> REQUIRED WORK
Should any entry include an image, skip the image and copy the entry exactly.

> EXERCISE INPUT
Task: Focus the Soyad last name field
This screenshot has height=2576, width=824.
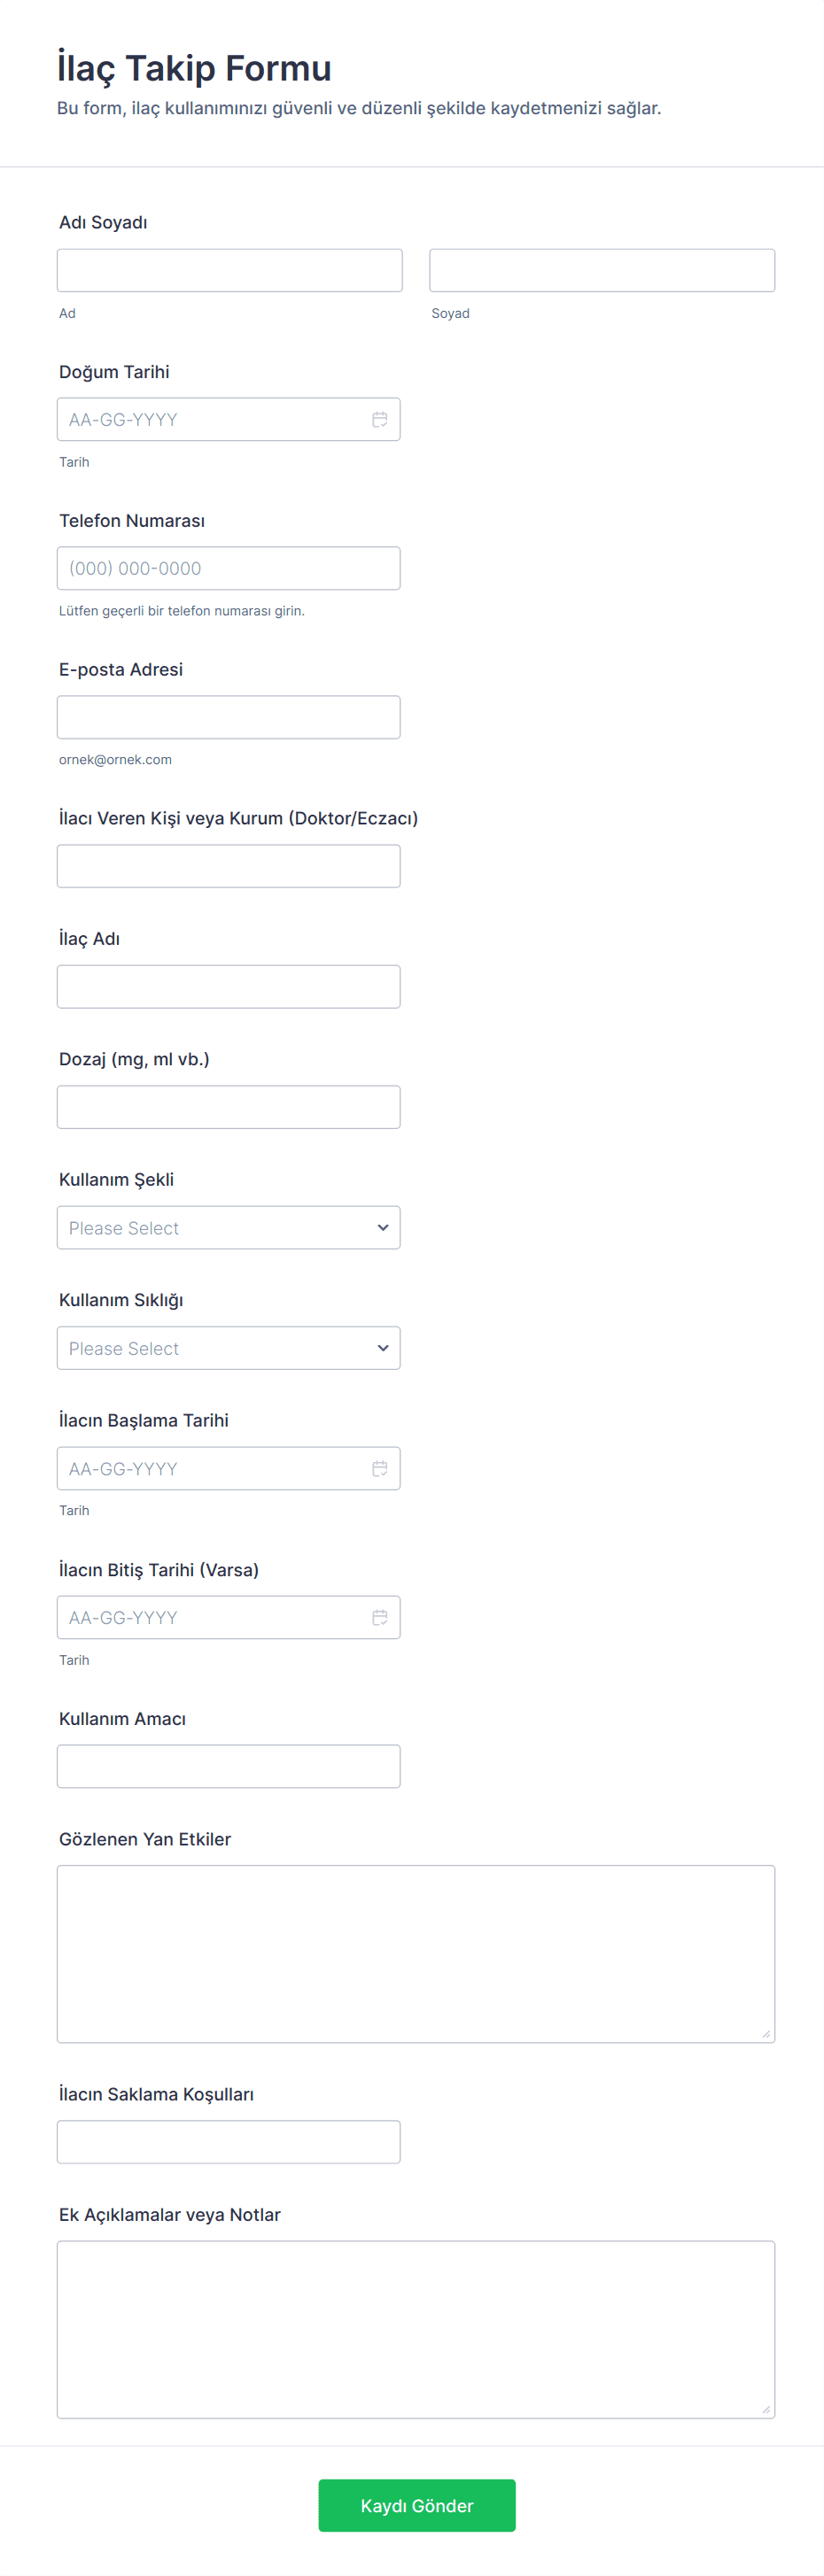Action: 602,270
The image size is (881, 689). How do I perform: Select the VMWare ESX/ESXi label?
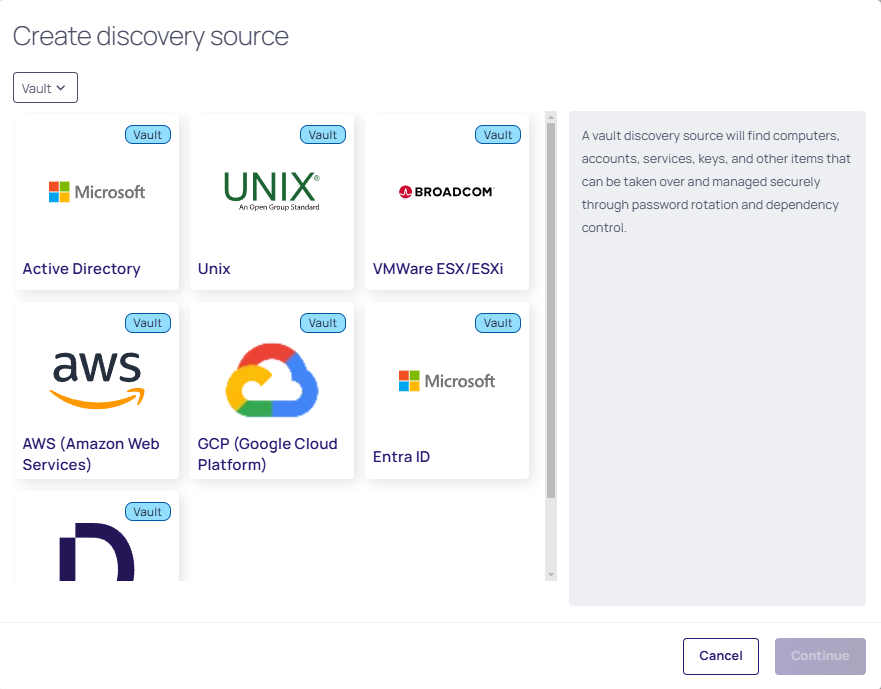tap(438, 269)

> EXERCISE SOLUTION
Task: Focus the Soyad last name field
This screenshot has height=2576, width=824.
Action: 602,270
The image size is (881, 689). How do I perform: Select the VMWare ESX/ESXi label?
tap(438, 269)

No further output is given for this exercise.